=== Begin Enclosure ===
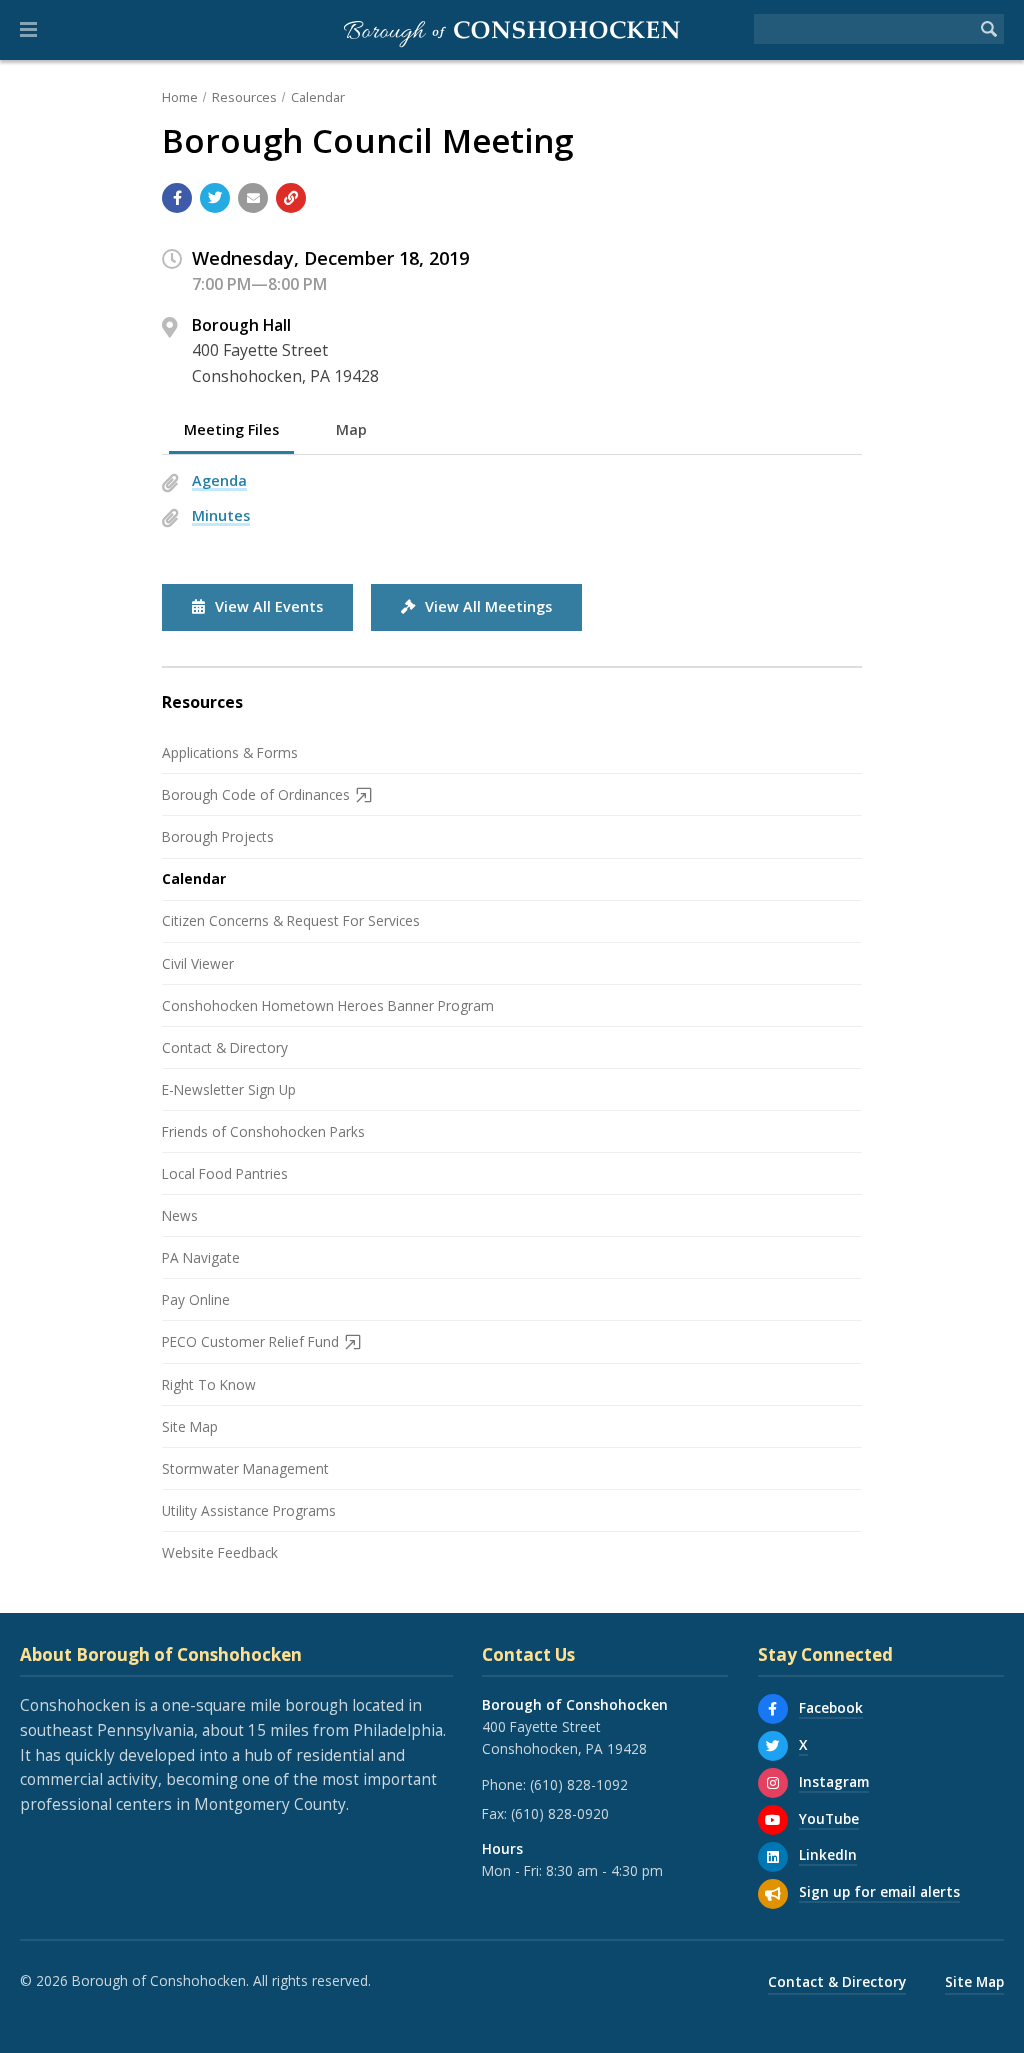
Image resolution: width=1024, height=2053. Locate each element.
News (180, 1215)
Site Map (190, 1426)
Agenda (219, 480)
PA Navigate (201, 1257)
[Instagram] (773, 1783)
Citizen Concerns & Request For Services (291, 920)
=== End Enclosure ===
EXERCISE PROMPT
Leave out the pictures and output the rest of the records exactly.

ANSWER BOX
Image resolution: width=1024, height=2053. Locate each element.
News (180, 1215)
Site Map (190, 1426)
Agenda (219, 480)
PA Navigate (201, 1257)
[Instagram] (773, 1783)
Citizen Concerns & Request For Services (291, 920)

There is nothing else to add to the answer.